RQ Law Blog

Spring Case Update

Colorado Case Law Update
Ruebel & Quillen, LLC

COURT OF APPEALS

Banning v. Prester – Court of Appeals holds that duty to mitigate does mean a duty to cease ineffective medical treatment (CA 12/27/13). Prester negligently drove his vehicle, causing a low-speed rear-end collision with Banning’s vehicle. Banning sought medical attention for neck and back pain, ultimately resulting in huge medical damages. On appeal, the Court of Appeals reversed the verdict, stating that injured parties do not have an affirmative duty to cease medical treatment when it is “expensive” and “fails to resolve a complaint of pain” and thus so instructing the jury was error.  

Harner v. Chapman, MD. – Court of Appeals reluctantly affirms that res ipsa doctrine shifts the burden of proof (CA 12/27/13). This medical malpractice case arose out of the death of Harner’s husband, who died several hours after undergoing an angiogram performed by Chapman, a cardiologist. The trial court concluded that the res ipsa loquitur doctrine applied. The Court of Appeals reluctantly held that the trial court erred in refusing to instruct the jury that as a result of the res ipsa loquitur doctrine applying, the burden of proof shifted to the defendant.

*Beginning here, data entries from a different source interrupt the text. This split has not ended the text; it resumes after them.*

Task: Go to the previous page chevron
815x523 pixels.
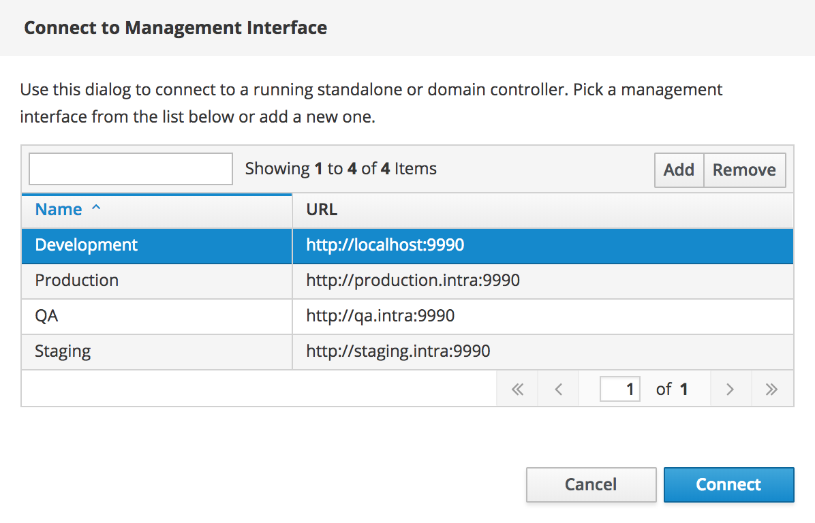Action: click(x=558, y=389)
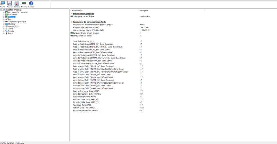This screenshot has width=277, height=144.
Task: Open the À propos info icon
Action: coord(31,4)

BSLNI, Inc. v. Russ T. Diamonds, Inc. – Court of appeals holds expert testimony not needed where issue is within the realm of common knowledge (CA 12/06/12). BSLNI orally contracted with Diamonds to cut concrete from the deck of a bridge into sections so that BSLNI could remove the concrete in blocks. BSLNI sued for breach of contract, and since its claim did not rely on Diamonds violating an industry or professional standard of care but was rather within the realm of common knowledge, BSLNI was not required to prove an industry standard of care by expert testimony.

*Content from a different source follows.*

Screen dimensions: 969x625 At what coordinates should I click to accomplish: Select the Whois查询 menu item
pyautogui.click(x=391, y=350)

Collard v. Vista Paving Corp. – Court of Appeals holds contractor has duty to third parties after it leaves the job site (CA 11/21/12). Vista was hired to construct two road medians. It completed the medians, and the City affirmed Vista was no longer responsible for traffic control upon completion of its work. Five days later, Collard collided with the medians, totaling her vehicle and suffering injuries. She was cited for careless driving, but nonetheless sued, asserting Vista breached its duty to her when it created a hazardous condition by leaving the construction site without safety signage. The Court of Appeals held that when a road contractor such as Vista completes its contracted work and then leaves the site in a dangerous condition as a result of its work, it has a tort duty to third parties for a reasonable period of time thereafter to either eliminate the condition or to warn foreseeable users of the dangers, even if its work has been accepted by the owner or other contracting party. The Court did state the duty would be abrogated under some circumstances.

Colorado Pool Systems, Inc. v. Scottsdale Insurance Company – Court of Appeals applies three prong test for CGL coverage of construction claims; finds reliance on representation of coverage can overcome proof element of misrepresentation claim notwithstanding insured’s knowledge of policy’s terms (CA 10/25/12).  The Court of Appeals held that a builder is covered under a commercial general liability (CGL) policy for damages that arose from the builder’s own improper or faulty workmanship if (1) it is not specifically excluded in the policy; (2) the resulting damage was to non-defective property; and (3) the damage was caused without expectation or foresight. The Court also held that although plaintiffs may be charged with full knowledge of the policy’s terms, that knowledge does not mean they were unjustified in relying on the adjuster’s alleged misrepresentations where the terms of the policy were ambiguous.

Legro v. Robinson – Negligence claim pre-empted by Premise Liability Act, but PLA does not preclude statutory dog bite claim (CA 10/25/12). Renee Legro was in a bicycle race when she was attacked by two of the defendants’ predator control dogs and sustained significant injuries. The trial court dismissed her negligence claim, holding that the Premises Liability Act pre-empted the tort claims, but held that the ‘dog bite statute’ was not abrogated by the PLA.

Groh v. Westin Operator, LLC. – Court of Appeals holds hotel owes no duty to inebriated, evicted patron subsequently involved in motor vehicle accident (CA 11/01/12) Groh and eleven of her friends spent an evening visiting bars and consuming alcohol. After the bars closed, the group gathered in a hotel room, but was evicted for disturbances. Driving home, their vehicle crashed into a slow-moving vehicle towing a vehicle with a flat tire. On appeal, the Court held that while a special relationship, such as innkeeper to guest, supports a claim of nonfeasance, once an individual ceases to be a guest of a hotel the special relationship is terminated.

SUPREME COURT

Bedor v. Johnson. – Supreme Court abolishes sudden emergency doctrine (SC 01/22/13). The Supreme Court held the trial court incorrectly instructed the jury on the sudden emergency doctrine because competent evidence did not support the decision. The Court then took the opportunity to abolish the sudden emergency doctrine going forward because of the doctrine’s potential to mislead the jury greatly outweighs its minimal utility.